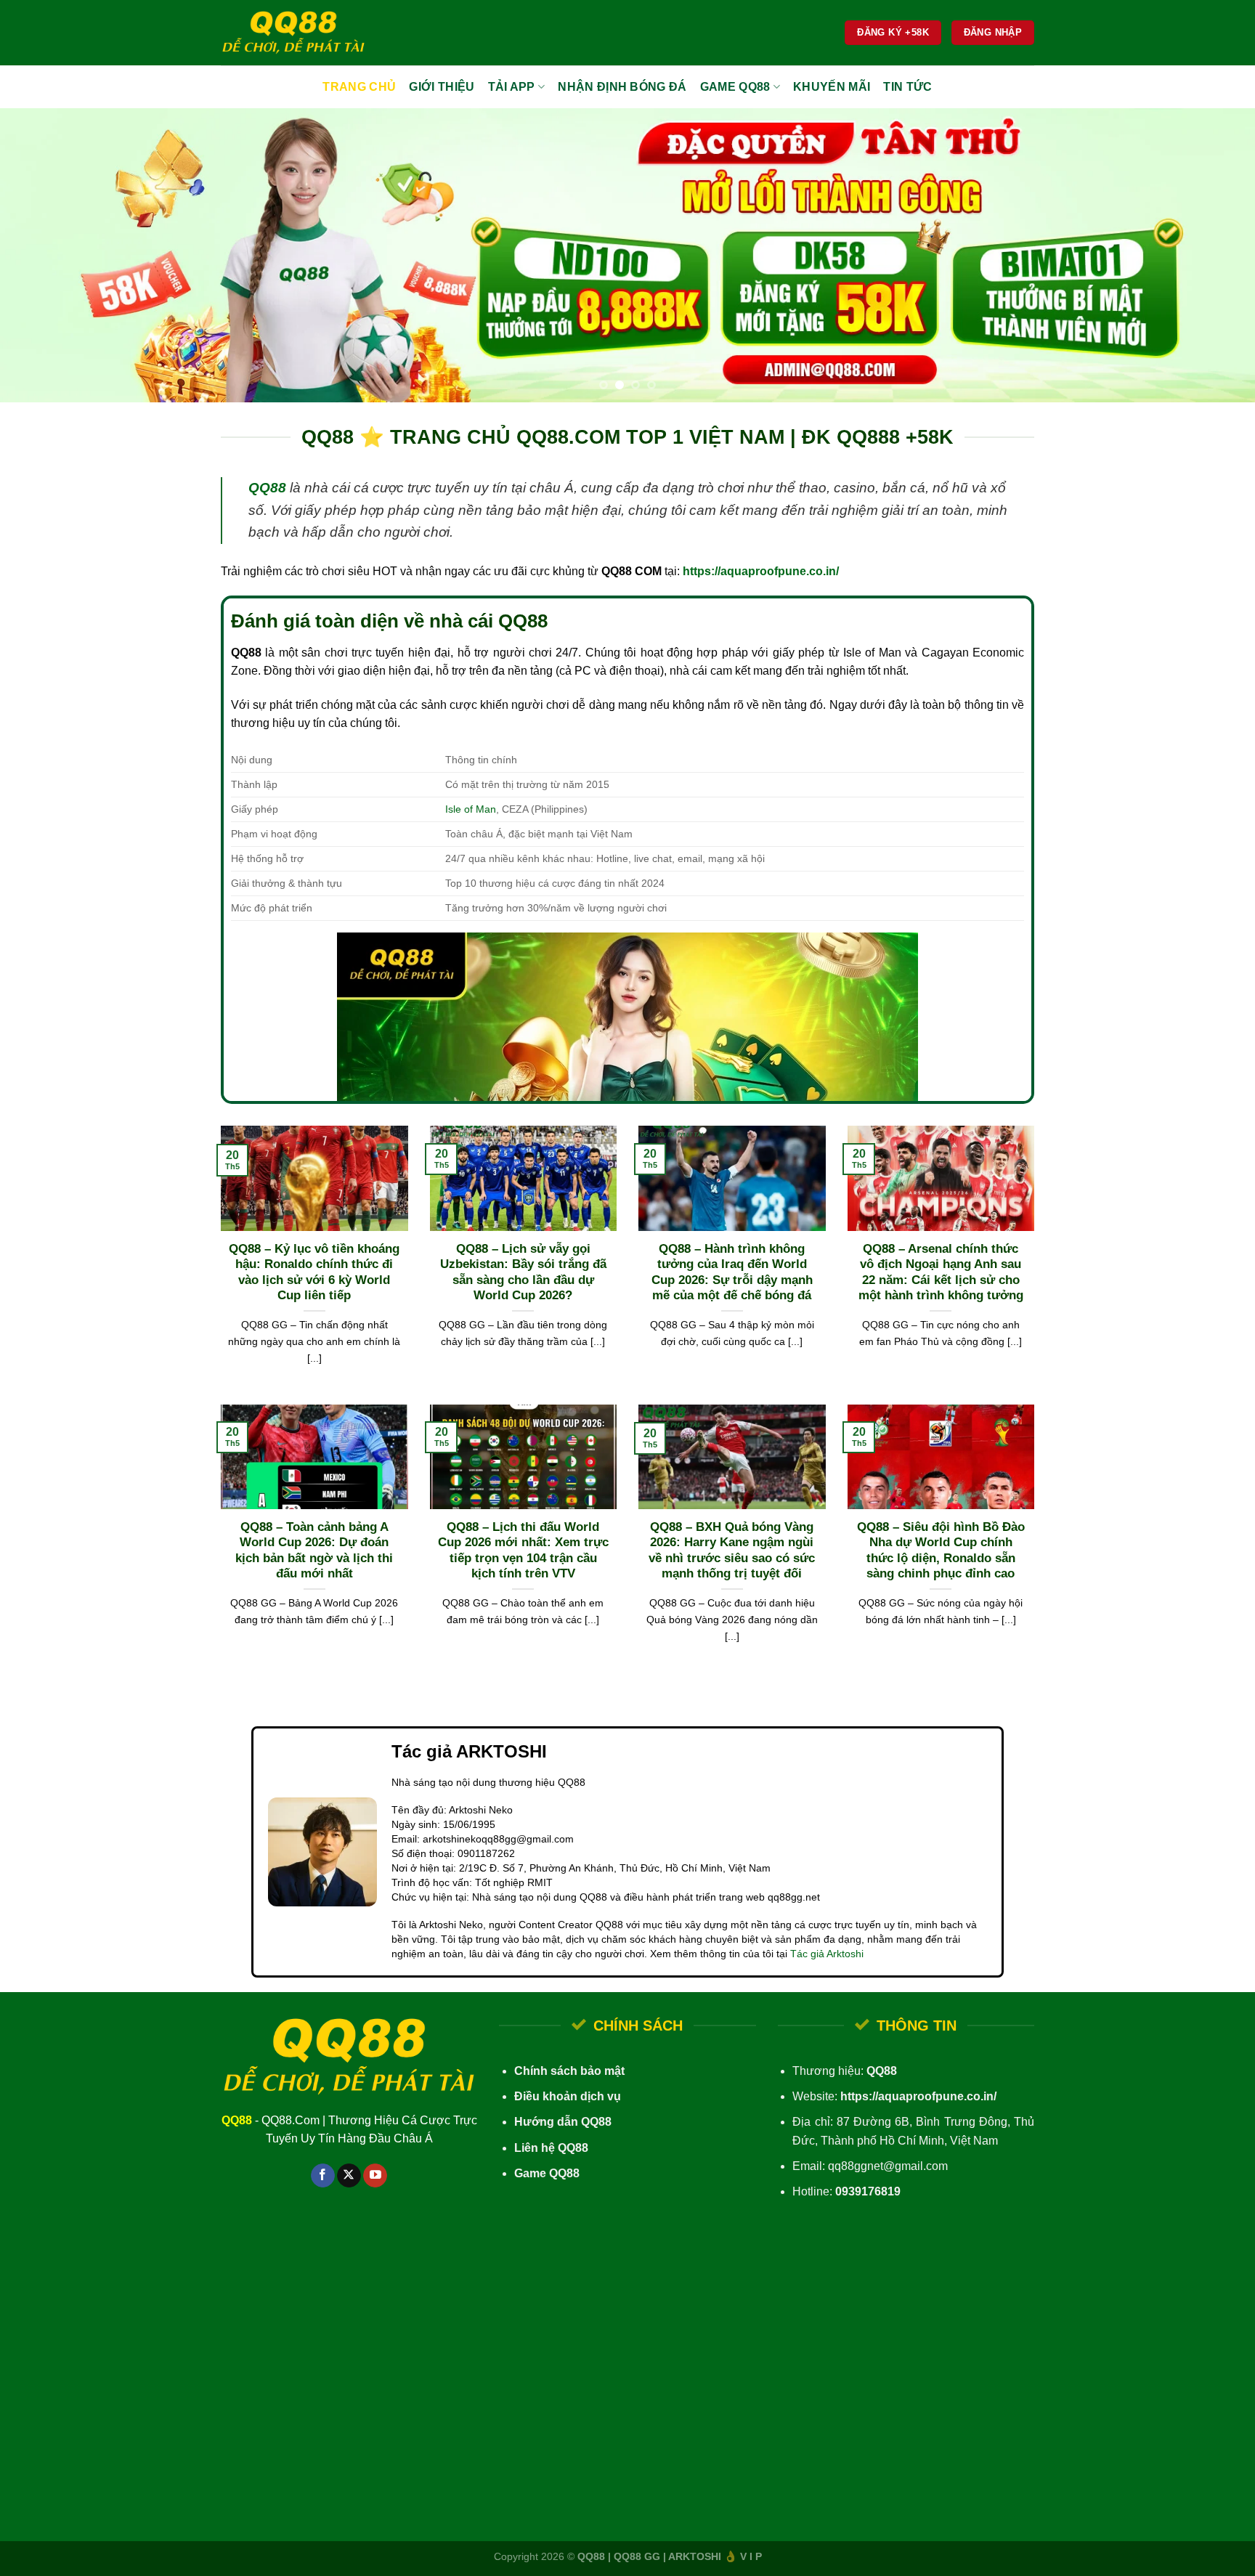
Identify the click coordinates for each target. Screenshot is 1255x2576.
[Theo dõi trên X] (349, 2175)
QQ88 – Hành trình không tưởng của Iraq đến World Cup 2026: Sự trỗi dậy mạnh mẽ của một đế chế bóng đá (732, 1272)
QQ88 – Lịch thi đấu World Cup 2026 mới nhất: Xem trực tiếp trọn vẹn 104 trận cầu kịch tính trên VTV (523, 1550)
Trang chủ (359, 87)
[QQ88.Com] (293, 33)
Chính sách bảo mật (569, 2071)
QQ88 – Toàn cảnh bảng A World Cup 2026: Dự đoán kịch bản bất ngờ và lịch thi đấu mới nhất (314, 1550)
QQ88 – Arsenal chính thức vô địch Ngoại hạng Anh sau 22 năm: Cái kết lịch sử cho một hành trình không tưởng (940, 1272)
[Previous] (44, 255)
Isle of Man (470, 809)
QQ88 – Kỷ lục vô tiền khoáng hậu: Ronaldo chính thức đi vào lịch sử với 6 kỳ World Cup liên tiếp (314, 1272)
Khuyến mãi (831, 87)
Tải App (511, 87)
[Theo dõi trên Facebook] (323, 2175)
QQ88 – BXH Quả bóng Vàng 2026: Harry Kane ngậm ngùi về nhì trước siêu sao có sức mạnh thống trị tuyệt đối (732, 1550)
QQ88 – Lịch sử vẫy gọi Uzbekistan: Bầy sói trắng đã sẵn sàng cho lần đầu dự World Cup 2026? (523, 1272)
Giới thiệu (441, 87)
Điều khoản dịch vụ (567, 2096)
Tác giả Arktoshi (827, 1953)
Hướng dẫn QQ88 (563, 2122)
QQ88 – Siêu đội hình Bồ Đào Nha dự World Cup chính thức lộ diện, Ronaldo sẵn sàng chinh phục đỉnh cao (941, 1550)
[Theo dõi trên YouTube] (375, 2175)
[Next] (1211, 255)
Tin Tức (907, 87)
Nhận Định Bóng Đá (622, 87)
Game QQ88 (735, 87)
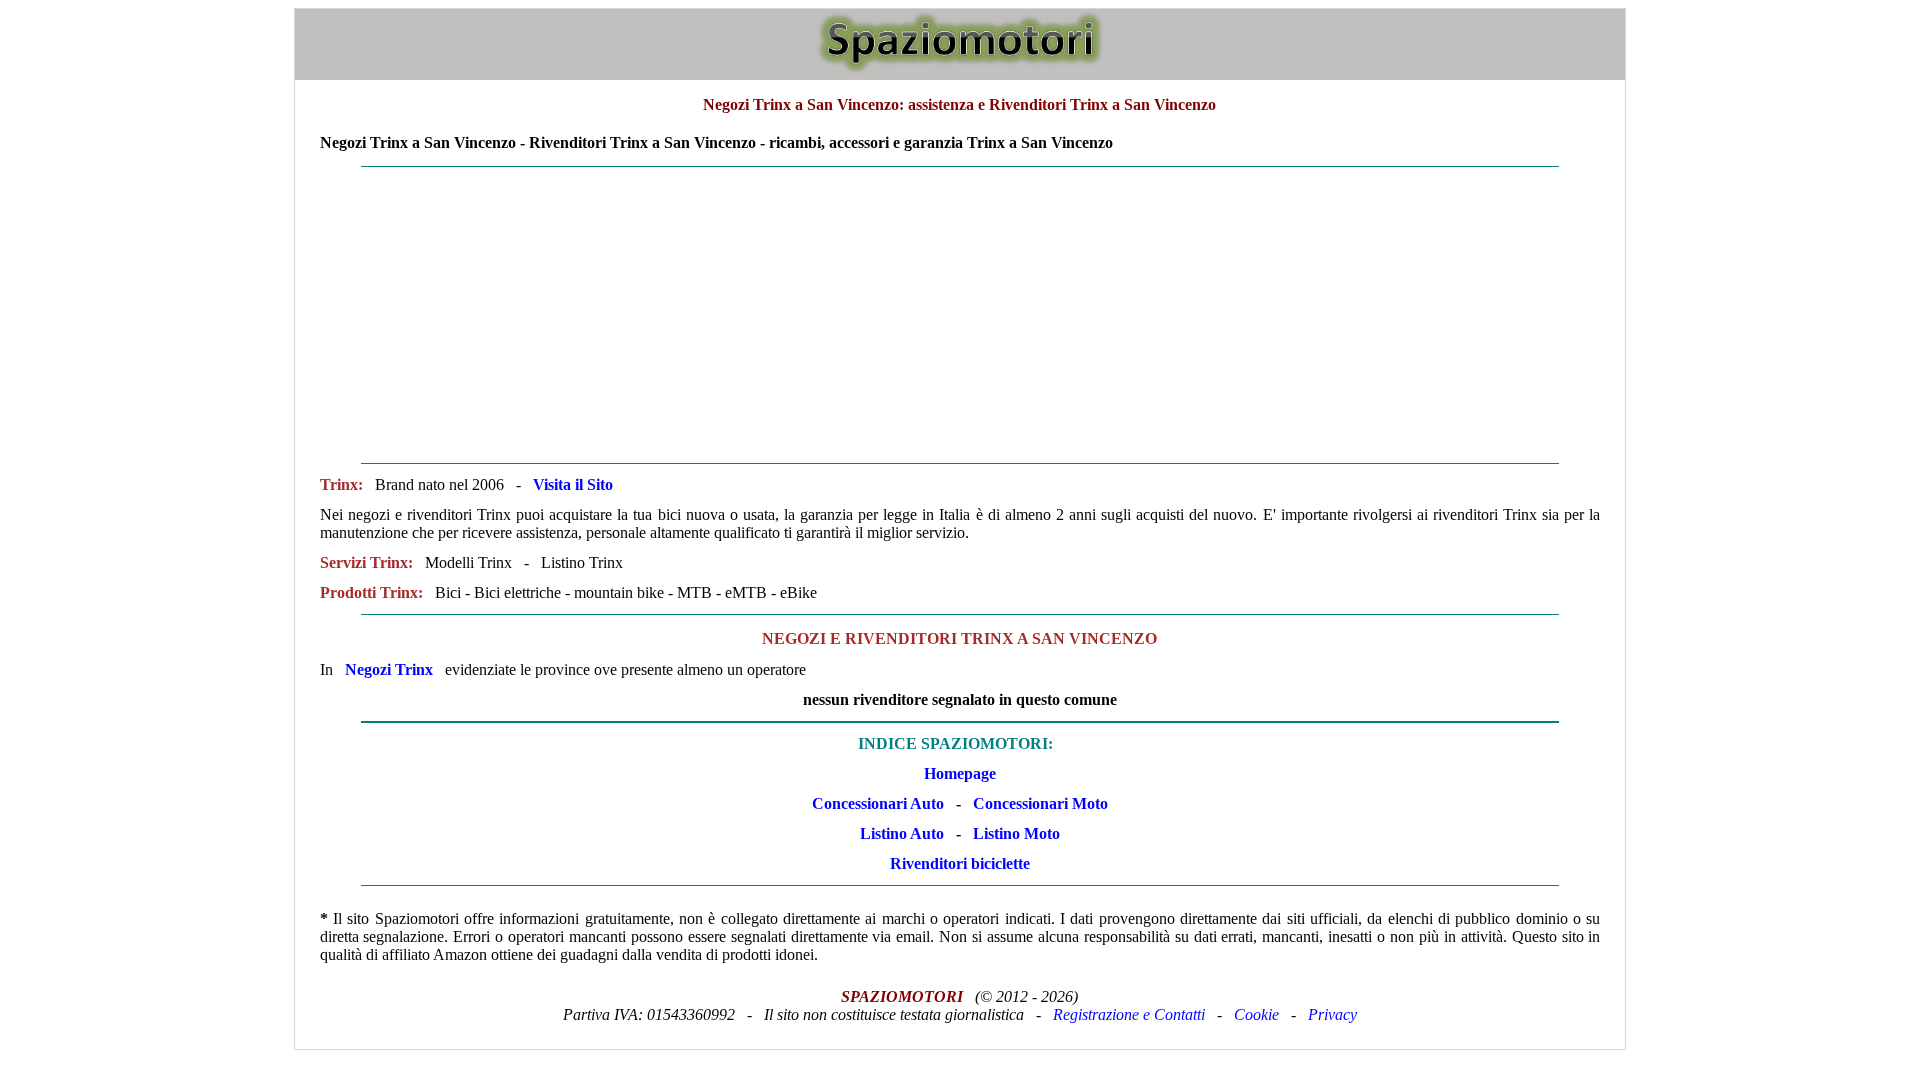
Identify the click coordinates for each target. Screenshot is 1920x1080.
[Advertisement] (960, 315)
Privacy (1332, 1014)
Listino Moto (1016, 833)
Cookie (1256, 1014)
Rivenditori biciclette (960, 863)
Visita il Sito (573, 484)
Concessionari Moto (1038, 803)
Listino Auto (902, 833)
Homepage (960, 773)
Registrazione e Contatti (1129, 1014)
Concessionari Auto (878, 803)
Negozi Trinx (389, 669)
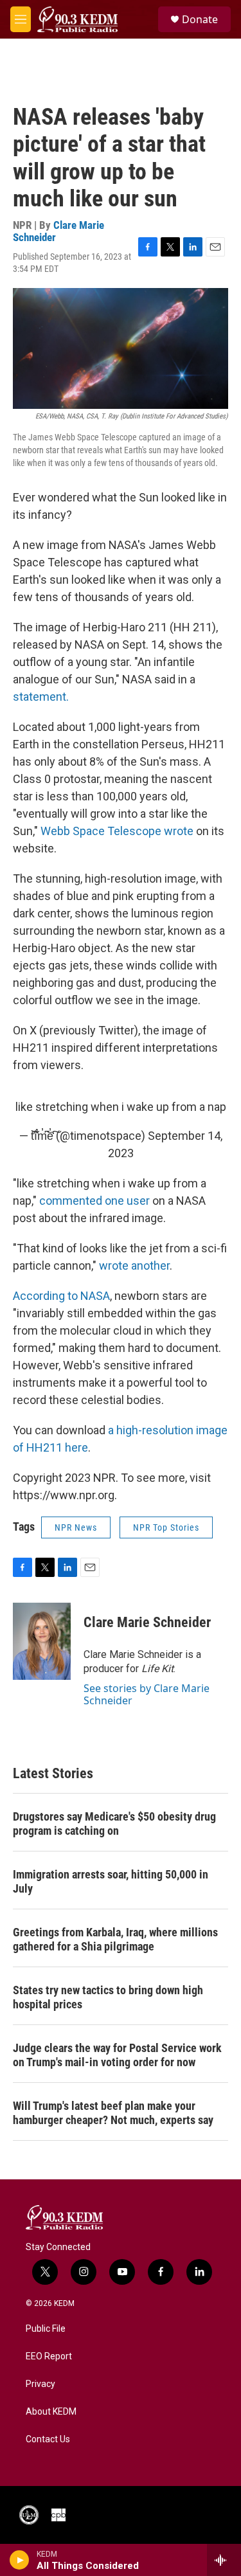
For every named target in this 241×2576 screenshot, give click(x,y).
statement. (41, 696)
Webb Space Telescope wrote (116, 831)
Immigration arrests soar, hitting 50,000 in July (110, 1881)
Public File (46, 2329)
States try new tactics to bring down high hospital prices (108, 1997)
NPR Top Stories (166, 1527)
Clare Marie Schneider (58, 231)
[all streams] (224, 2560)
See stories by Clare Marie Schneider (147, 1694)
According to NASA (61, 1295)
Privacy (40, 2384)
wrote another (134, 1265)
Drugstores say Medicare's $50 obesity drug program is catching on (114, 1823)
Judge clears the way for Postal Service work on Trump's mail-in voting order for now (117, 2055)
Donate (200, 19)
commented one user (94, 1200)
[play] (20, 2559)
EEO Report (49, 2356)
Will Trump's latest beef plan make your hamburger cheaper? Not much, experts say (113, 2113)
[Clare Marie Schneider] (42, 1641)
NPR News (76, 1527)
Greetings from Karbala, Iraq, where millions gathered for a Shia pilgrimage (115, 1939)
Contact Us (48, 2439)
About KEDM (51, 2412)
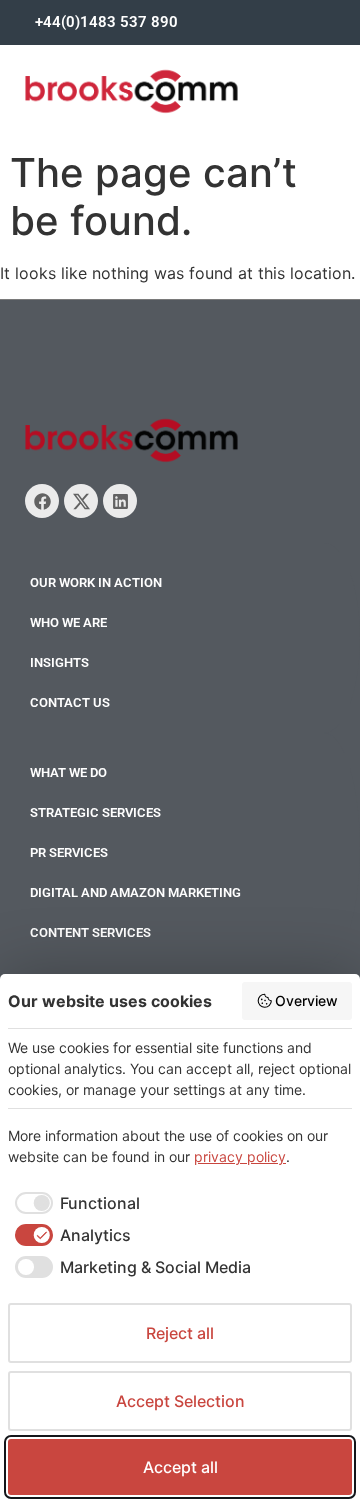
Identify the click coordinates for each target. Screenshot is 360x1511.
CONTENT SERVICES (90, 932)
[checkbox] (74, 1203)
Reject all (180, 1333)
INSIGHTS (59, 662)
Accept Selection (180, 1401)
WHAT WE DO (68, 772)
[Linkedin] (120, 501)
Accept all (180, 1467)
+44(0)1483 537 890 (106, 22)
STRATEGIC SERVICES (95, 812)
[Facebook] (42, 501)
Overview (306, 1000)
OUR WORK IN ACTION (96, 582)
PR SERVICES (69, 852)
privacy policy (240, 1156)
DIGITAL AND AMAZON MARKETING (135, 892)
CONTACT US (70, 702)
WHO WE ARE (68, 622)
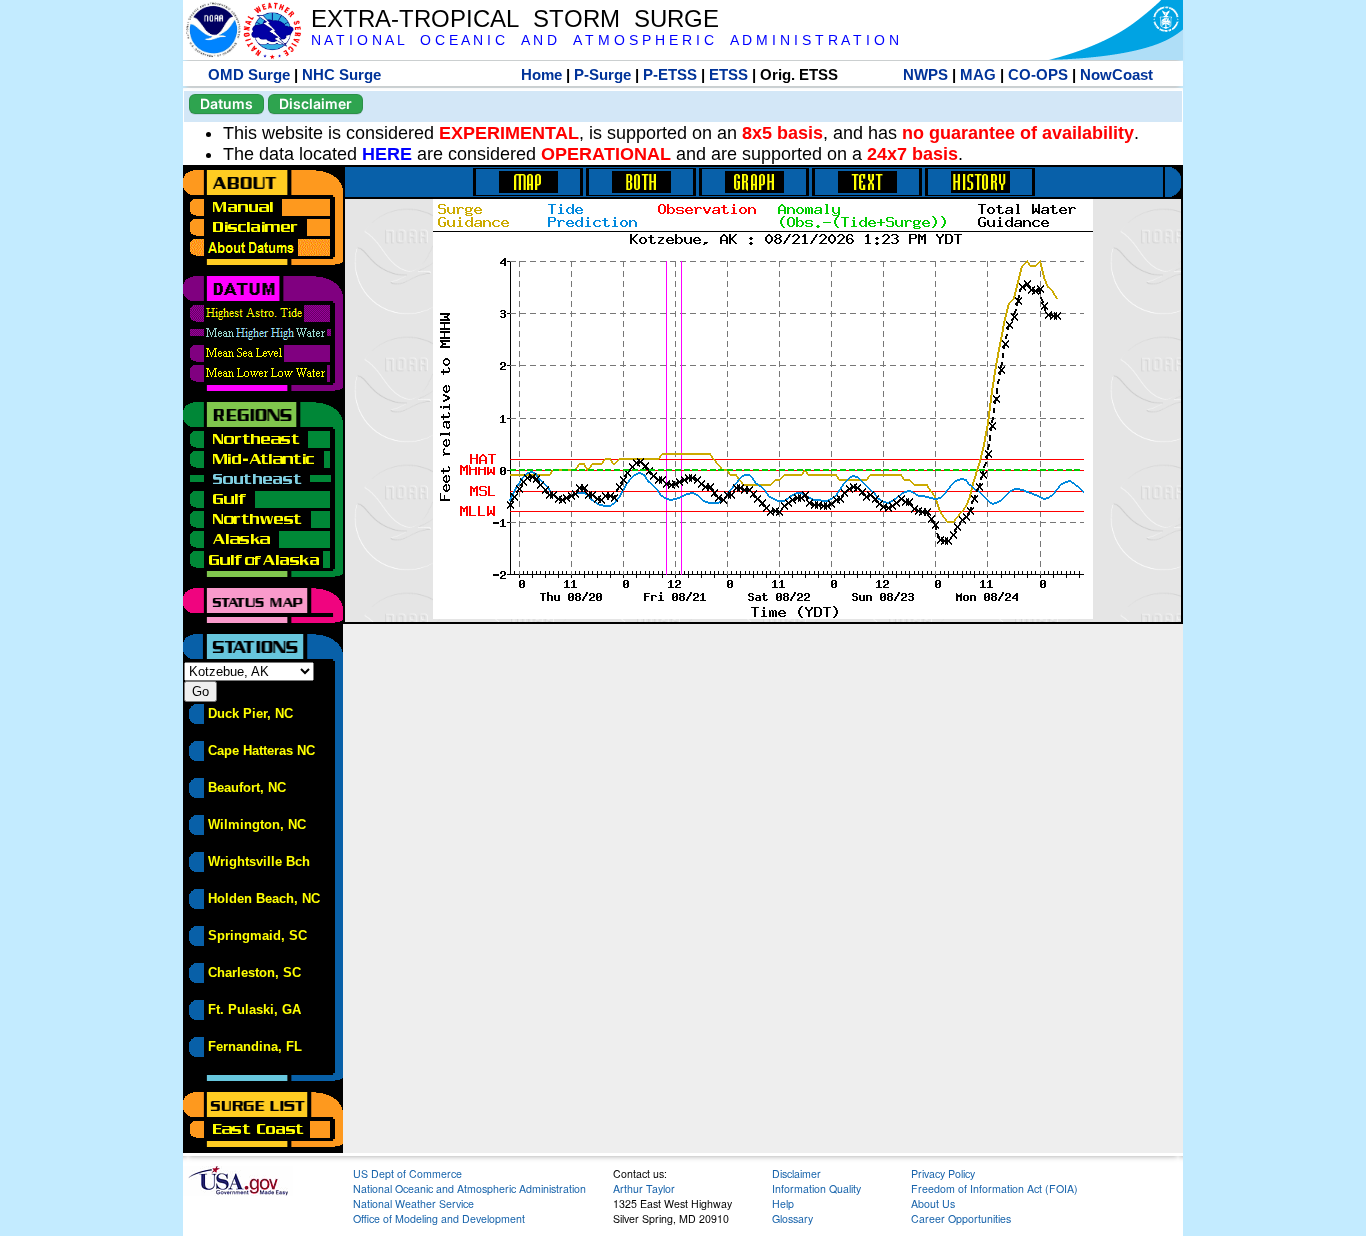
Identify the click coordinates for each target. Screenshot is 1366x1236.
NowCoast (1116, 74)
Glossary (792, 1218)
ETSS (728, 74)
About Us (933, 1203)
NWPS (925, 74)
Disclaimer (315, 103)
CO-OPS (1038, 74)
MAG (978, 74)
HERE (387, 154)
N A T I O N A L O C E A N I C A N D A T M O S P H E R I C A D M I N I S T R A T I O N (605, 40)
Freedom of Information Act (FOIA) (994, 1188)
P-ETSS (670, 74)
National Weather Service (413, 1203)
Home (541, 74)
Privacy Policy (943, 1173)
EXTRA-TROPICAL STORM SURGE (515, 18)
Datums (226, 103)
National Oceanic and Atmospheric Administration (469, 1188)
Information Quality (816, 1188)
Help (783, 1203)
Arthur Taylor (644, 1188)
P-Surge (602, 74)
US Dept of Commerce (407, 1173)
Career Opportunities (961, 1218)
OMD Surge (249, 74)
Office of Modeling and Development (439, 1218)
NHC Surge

+ + + + + + +

**WHAT TO PRODUCE**
Reproduce the listing above exactly from the line containing "privacy policy (240, 1156)" up to and including the line containing "HERE (387, 154)", omitting any images and everything outside those lines.

**TASK ANSWER**
privacy policy (240, 1156)
DIGITAL AND AMAZON MARKETING (135, 892)
CONTACT US (70, 702)
WHO WE ARE (68, 622)
Identify the click coordinates for each target. Screenshot is 1366x1236.
NowCoast (1116, 74)
Glossary (792, 1218)
ETSS (728, 74)
About Us (933, 1203)
NWPS (925, 74)
Disclaimer (315, 103)
CO-OPS (1038, 74)
MAG (978, 74)
HERE (387, 154)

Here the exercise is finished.